不動産売却が決まった場合、いきなり代金を全額買主が支払ってくれるのは稀なケースです。
ですから、代金の数パーセントを買主から初めに受領し、残額を決済するという形式が多いでしょう。
これを一般的に手付金と呼んでいますが、売主が正しく理解しないとトラブルの元になります。
不動産売却の際に欠かせない手付金の性質や注意点、手続きの流れを把握し、買主とトラブルのない取引を行いましょう。
不動産売却における手付金の性質について
手付金とは、売買契約を結ぶ際、買主から売主に売買代金の一部を支払い、決済する時はそこから残金を支払うというものです。
手付金は、その目的により主に3つの性質に分けられます。
証約手付とは、買主が対象の不動産を購入したいという意思を表明することで、契約が成立したとみなし、支払われる手付です。
違約手付とは、債務不履行(目的が達成されないことによるペナルティ)によって相手に損害を与えてしまった場合、違約金として返ってこない手付です。

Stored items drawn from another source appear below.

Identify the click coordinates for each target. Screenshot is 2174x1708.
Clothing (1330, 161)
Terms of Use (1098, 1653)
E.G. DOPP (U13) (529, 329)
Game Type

解約手付とは、不動産売買契約の解除を認める手付のことで、相手方のどちらかが契約の履行に着手する前であれば、一定のルールに従い契約を解除できる手付です。
この中で特に注意が必要なのは、解約手付です。
買主は既に支払っている手付を放棄すること、売主は既に受け取っている手付の倍額を返すことで、契約を解除できます。
しかし、代金を全額支払ってしまった場合や、引き渡しを行ってしまった場合は、手付金は戻ってきませんので注意が必要です。
不動産売却における手付金の額
不動産売却の際の手付金の額は、特に法律で規制しているわけではないのですが、売買代金の5%~10%くらいの金額で設定するのが一般的です。
なぜなら、手付金の額が高すぎても契約そのものが成立しないというリスクがあり、また低すぎても買主はキャンセルしやすくなってしまうからです。
手付金の金額および支払期日について、双方が納得する金額で設定する必要があります。
なお、不動産業者が不動産売却を行う場合には、倒産などのリスクに備えて、不動産業者は手付金を授受する前に「手付金保全措置」を取らないといけません。
不動産売却における手付金の注意点について
不動産売買では、一般には買主は住宅ローンを利用します。
金融機関の融資を受けて不動産を購入するのが一般的な流れですが、必ずしも住宅ローンの審査に通るとは限りません。
住宅ローンの審査に通らないと、融資を受けることができず、契約も解除となります。
その際、売主は受領している手付金を買主に返さないといけません。
その不利益を被らないために、契約書には「住宅ローン特約」(住宅ローン条項)が定められています。
買主の都合で手付解除をする場合は、売主は受領している手付金をそのままもらえますが、住宅ローンの審査に落ちてしまった場合は契約が解除されてしまいます。
その際は、住宅ローン特約に基づいて買主に手付金を全額返さないといけない点に注意が必要です。
まとめ
以上、不動産売却における手付金の種類と性質、注意点についてまとめました。
手付金を受け取る時の流れと注意点を把握し、スムーズな取引を心がけましょう。